» **ENTRIES PROVIDED**
········

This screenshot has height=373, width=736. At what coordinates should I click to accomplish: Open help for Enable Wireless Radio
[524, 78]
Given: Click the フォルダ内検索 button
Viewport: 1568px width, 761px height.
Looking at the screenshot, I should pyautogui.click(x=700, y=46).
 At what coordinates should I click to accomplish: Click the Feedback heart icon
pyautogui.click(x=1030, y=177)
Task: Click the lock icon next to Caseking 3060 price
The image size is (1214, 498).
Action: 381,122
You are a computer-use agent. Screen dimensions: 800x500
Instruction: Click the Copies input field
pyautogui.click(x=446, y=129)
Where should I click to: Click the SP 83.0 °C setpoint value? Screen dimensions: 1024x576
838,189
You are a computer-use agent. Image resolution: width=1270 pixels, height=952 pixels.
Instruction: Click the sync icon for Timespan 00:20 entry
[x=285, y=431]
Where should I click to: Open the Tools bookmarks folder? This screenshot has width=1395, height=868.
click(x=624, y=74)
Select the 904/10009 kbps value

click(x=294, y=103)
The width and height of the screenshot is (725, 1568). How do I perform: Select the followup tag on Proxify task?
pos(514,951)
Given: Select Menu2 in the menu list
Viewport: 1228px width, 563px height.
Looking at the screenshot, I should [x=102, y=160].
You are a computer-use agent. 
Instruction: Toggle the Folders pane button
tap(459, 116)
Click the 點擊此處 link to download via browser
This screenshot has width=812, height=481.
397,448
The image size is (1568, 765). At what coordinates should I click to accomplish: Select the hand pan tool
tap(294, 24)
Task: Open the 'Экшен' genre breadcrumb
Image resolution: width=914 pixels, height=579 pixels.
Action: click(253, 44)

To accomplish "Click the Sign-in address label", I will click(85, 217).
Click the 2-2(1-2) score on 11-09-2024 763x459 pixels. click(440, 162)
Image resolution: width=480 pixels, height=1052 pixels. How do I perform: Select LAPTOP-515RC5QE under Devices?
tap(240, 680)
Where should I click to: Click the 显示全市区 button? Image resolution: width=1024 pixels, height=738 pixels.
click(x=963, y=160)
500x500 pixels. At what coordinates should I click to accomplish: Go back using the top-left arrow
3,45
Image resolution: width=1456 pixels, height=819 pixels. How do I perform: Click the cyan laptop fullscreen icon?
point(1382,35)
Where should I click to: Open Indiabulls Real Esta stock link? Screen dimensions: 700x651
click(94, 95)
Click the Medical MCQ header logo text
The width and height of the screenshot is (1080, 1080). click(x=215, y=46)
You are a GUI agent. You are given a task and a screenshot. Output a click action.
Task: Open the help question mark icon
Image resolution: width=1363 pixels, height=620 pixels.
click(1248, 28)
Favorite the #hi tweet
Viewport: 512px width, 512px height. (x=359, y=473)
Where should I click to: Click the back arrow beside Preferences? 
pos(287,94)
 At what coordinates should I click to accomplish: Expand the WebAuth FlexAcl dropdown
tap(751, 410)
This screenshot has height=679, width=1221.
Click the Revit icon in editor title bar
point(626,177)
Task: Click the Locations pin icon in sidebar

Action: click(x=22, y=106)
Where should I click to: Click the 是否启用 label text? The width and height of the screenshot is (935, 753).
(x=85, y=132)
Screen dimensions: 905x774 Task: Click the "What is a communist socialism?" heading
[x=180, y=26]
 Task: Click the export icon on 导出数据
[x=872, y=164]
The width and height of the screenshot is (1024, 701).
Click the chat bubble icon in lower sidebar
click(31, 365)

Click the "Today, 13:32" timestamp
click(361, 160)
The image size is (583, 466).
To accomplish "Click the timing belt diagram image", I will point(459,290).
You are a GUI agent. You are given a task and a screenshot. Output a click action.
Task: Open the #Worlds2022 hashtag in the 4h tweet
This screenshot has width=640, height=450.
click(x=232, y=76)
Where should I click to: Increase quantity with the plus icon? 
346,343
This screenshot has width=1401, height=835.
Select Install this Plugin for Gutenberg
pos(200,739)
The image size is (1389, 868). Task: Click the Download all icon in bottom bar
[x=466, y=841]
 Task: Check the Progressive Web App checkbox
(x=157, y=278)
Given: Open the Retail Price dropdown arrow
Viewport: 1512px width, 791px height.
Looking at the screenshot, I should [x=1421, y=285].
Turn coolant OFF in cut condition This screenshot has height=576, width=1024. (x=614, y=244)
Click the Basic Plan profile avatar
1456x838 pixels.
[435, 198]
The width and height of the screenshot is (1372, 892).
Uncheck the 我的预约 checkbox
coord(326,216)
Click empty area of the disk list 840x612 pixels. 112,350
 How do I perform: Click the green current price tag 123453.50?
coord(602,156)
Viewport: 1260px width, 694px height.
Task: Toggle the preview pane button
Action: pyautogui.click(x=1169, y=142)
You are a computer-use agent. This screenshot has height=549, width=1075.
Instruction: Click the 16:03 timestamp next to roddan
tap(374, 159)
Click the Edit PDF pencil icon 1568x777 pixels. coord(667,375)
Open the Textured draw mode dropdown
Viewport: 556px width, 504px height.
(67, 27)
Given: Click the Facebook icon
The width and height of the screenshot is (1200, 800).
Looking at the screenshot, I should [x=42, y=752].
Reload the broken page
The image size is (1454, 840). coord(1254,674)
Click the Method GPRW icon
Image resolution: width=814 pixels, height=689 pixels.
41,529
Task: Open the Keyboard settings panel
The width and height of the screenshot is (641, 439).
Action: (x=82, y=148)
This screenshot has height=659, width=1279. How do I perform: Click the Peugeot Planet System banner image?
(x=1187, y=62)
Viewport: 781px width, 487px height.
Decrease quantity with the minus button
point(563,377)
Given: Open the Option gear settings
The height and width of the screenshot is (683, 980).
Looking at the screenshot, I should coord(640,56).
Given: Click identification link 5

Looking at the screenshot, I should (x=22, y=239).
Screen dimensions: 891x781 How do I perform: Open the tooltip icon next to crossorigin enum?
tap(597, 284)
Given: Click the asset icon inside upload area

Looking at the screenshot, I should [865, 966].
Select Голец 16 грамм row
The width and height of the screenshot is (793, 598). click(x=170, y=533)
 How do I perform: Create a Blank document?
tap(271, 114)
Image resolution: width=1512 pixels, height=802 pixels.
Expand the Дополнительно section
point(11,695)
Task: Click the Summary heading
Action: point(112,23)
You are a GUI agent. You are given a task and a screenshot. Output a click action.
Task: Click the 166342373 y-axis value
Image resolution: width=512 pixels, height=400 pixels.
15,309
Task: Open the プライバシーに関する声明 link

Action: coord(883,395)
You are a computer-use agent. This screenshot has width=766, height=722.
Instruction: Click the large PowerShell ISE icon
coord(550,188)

········

» **TO BE DONE**
Change every "Instruction" in the rows above to "Step" and give all the lines again, with everything else unchanged.

» **OUTPUT OF THE TASK**
This screenshot has height=373, width=736. At what coordinates should I click to accomplish: Open help for Enable Wireless Radio
[524, 78]
Given: Click the フォルダ内検索 button
Viewport: 1568px width, 761px height.
Looking at the screenshot, I should pyautogui.click(x=700, y=46).
 At what coordinates should I click to accomplish: Click the Feedback heart icon
pyautogui.click(x=1030, y=177)
Task: Click the lock icon next to Caseking 3060 price
The image size is (1214, 498).
Action: 381,122
You are a computer-use agent. Screen dimensions: 800x500
Step: Click the Copies input field
pyautogui.click(x=446, y=129)
Where should I click to: Click the SP 83.0 °C setpoint value? Screen dimensions: 1024x576
838,189
You are a computer-use agent. Image resolution: width=1270 pixels, height=952 pixels.
Step: Click the sync icon for Timespan 00:20 entry
[x=285, y=431]
Where should I click to: Open the Tools bookmarks folder? This screenshot has width=1395, height=868.
click(x=624, y=74)
Select the 904/10009 kbps value

click(x=294, y=103)
The width and height of the screenshot is (725, 1568). How do I perform: Select the followup tag on Proxify task?
pos(514,951)
Given: Select Menu2 in the menu list
Viewport: 1228px width, 563px height.
Looking at the screenshot, I should [x=102, y=160].
You are a computer-use agent. 
Step: Toggle the Folders pane button
tap(459, 116)
Click the 點擊此處 link to download via browser
This screenshot has width=812, height=481.
397,448
The image size is (1568, 765). At what coordinates should I click to accomplish: Select the hand pan tool
tap(294, 24)
Task: Open the 'Экшен' genre breadcrumb
Image resolution: width=914 pixels, height=579 pixels.
Action: click(253, 44)

To accomplish "Click the Sign-in address label", I will click(85, 217).
Click the 2-2(1-2) score on 11-09-2024 763x459 pixels. click(440, 162)
Image resolution: width=480 pixels, height=1052 pixels. How do I perform: Select LAPTOP-515RC5QE under Devices?
tap(240, 680)
Where should I click to: Click the 显示全市区 button? Image resolution: width=1024 pixels, height=738 pixels.
click(x=963, y=160)
500x500 pixels. At what coordinates should I click to accomplish: Go back using the top-left arrow
3,45
Image resolution: width=1456 pixels, height=819 pixels. How do I perform: Click the cyan laptop fullscreen icon?
point(1382,35)
Where should I click to: Open Indiabulls Real Esta stock link? Screen dimensions: 700x651
click(94, 95)
Click the Medical MCQ header logo text
The width and height of the screenshot is (1080, 1080). click(x=215, y=46)
You are a GUI agent. You are given a task and a screenshot. Output a click action.
Task: Open the help question mark icon
Image resolution: width=1363 pixels, height=620 pixels.
click(1248, 28)
Favorite the #hi tweet
Viewport: 512px width, 512px height. (x=359, y=473)
Where should I click to: Click the back arrow beside Preferences? 
pos(287,94)
 At what coordinates should I click to accomplish: Expand the WebAuth FlexAcl dropdown
tap(751, 410)
This screenshot has height=679, width=1221.
Click the Revit icon in editor title bar
point(626,177)
Task: Click the Locations pin icon in sidebar

Action: click(x=22, y=106)
Where should I click to: Click the 是否启用 label text? The width and height of the screenshot is (935, 753).
(x=85, y=132)
Screen dimensions: 905x774 Task: Click the "What is a communist socialism?" heading
[x=180, y=26]
 Task: Click the export icon on 导出数据
[x=872, y=164]
The width and height of the screenshot is (1024, 701).
Click the chat bubble icon in lower sidebar
click(31, 365)

Click the "Today, 13:32" timestamp
click(361, 160)
The image size is (583, 466).
To accomplish "Click the timing belt diagram image", I will point(459,290).
You are a GUI agent. You are given a task and a screenshot. Output a click action.
Task: Open the #Worlds2022 hashtag in the 4h tweet
This screenshot has width=640, height=450.
click(x=232, y=76)
Where should I click to: Increase quantity with the plus icon? 
346,343
This screenshot has width=1401, height=835.
Select Install this Plugin for Gutenberg
pos(200,739)
The image size is (1389, 868). Task: Click the Download all icon in bottom bar
[x=466, y=841]
 Task: Check the Progressive Web App checkbox
(x=157, y=278)
Given: Open the Retail Price dropdown arrow
Viewport: 1512px width, 791px height.
Looking at the screenshot, I should [x=1421, y=285].
Turn coolant OFF in cut condition This screenshot has height=576, width=1024. (x=614, y=244)
Click the Basic Plan profile avatar
1456x838 pixels.
[435, 198]
The width and height of the screenshot is (1372, 892).
Uncheck the 我的预约 checkbox
coord(326,216)
Click empty area of the disk list 840x612 pixels. 112,350
 How do I perform: Click the green current price tag 123453.50?
coord(602,156)
Viewport: 1260px width, 694px height.
Task: Toggle the preview pane button
Action: pyautogui.click(x=1169, y=142)
You are a computer-use agent. This screenshot has height=549, width=1075.
Step: Click the 16:03 timestamp next to roddan
tap(374, 159)
Click the Edit PDF pencil icon 1568x777 pixels. coord(667,375)
Open the Textured draw mode dropdown
Viewport: 556px width, 504px height.
(67, 27)
Given: Click the Facebook icon
The width and height of the screenshot is (1200, 800).
Looking at the screenshot, I should [x=42, y=752].
Reload the broken page
The image size is (1454, 840). coord(1254,674)
Click the Method GPRW icon
Image resolution: width=814 pixels, height=689 pixels.
41,529
Task: Open the Keyboard settings panel
The width and height of the screenshot is (641, 439).
Action: (x=82, y=148)
This screenshot has height=659, width=1279. How do I perform: Click the Peugeot Planet System banner image?
(x=1187, y=62)
Viewport: 781px width, 487px height.
Decrease quantity with the minus button
point(563,377)
Given: Open the Option gear settings
The height and width of the screenshot is (683, 980).
Looking at the screenshot, I should coord(640,56).
Given: Click identification link 5

Looking at the screenshot, I should (x=22, y=239).
Screen dimensions: 891x781 How do I perform: Open the tooltip icon next to crossorigin enum?
tap(597, 284)
Given: Click the asset icon inside upload area

Looking at the screenshot, I should [865, 966].
Select Голец 16 грамм row
The width and height of the screenshot is (793, 598). click(x=170, y=533)
 How do I perform: Create a Blank document?
tap(271, 114)
Image resolution: width=1512 pixels, height=802 pixels.
Expand the Дополнительно section
point(11,695)
Task: Click the Summary heading
Action: point(112,23)
You are a GUI agent. You are given a task and a screenshot. Output a click action.
Task: Click the 166342373 y-axis value
Image resolution: width=512 pixels, height=400 pixels.
15,309
Task: Open the プライバシーに関する声明 link

Action: coord(883,395)
You are a computer-use agent. This screenshot has width=766, height=722.
Step: Click the large PowerShell ISE icon
coord(550,188)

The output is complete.